Cybersecurity researchers from Korea have devised a series of cyberattacks against some solid-state disks (SSDs) that might allow malware to be planted at a position beyond the user’s and security solutions’ reach.
The attack models are designed for drives with flex capacity characteristics and target a hidden section on the device known as over-provisioning, which SSD manufacturers have extensively employed for performance improvement on NAND flash-based storage systems. Attacks on the hardware level are the most persistent and stealthy. In the past, sophisticated actors tried hard to apply similar concepts against HDDs, concealing dangerous code in inaccessible drive sectors.
Micron Technology’s Flex Capacity technology allows storage devices to automatically modify the sizes of raw and user-allocated space to improve performance by engulfing write workload volumes. Over-provisioning is a dynamic system that produces and changes a buffer of space that usually takes between 7% and 25% of the entire disk capacity.
The operating system and any programs running on it, including security solutions and anti-virus tools, are unaware of the over-provisioning area. The SSD manager dynamically adjusts this space against the workloads when the user opens different apps, depending on how write-intensive or read-intensive they are.

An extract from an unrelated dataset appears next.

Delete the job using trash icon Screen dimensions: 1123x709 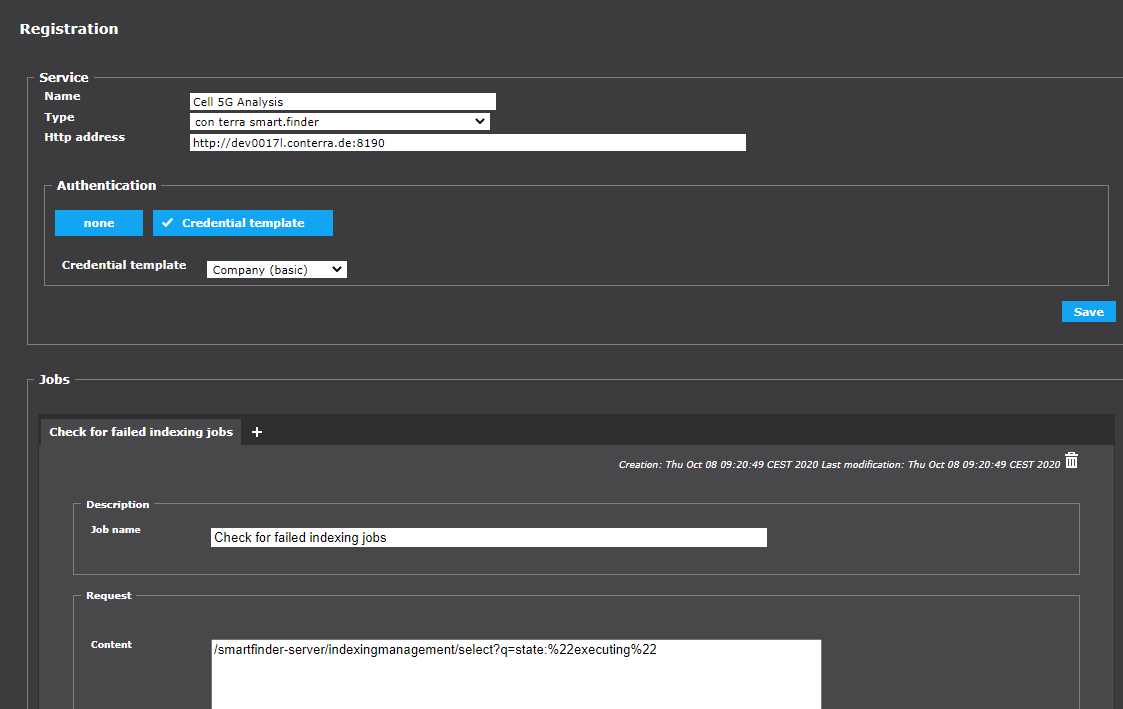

Researchers at Korea University in Seoul modeled one approach that targets an invalid data region containing non-erased information that falls between useable SSD space and the over-provisioning (OP) area and whose size is dependent on both. According to the research paper, a hacker can use the firmware manager to modify the size of the OP region, resulting in exploitable invalid data space.
The issue is that many SSD manufacturers choose not to remove the incorrect data region to save resources. The idea is that breaking the link of the mapping table is adequate to prevent unauthorized access. Therefore, this area remains filled with data for long periods. As a result, a threat actor who exploits this flaw might obtain access to potentially sensitive data.
According to the researchers, forensic work on NAND flash memory can expose data that hasn’t been removed in more than six months. In a second attack strategy, the OP region is exploited as a hidden location where a threat actor may hide malware that users cannot monitor or remove. The apparent benefit of such an attack is its stealthiness. Malicious code detection in OP regions is time-consuming and needs highly sophisticated forensic techniques.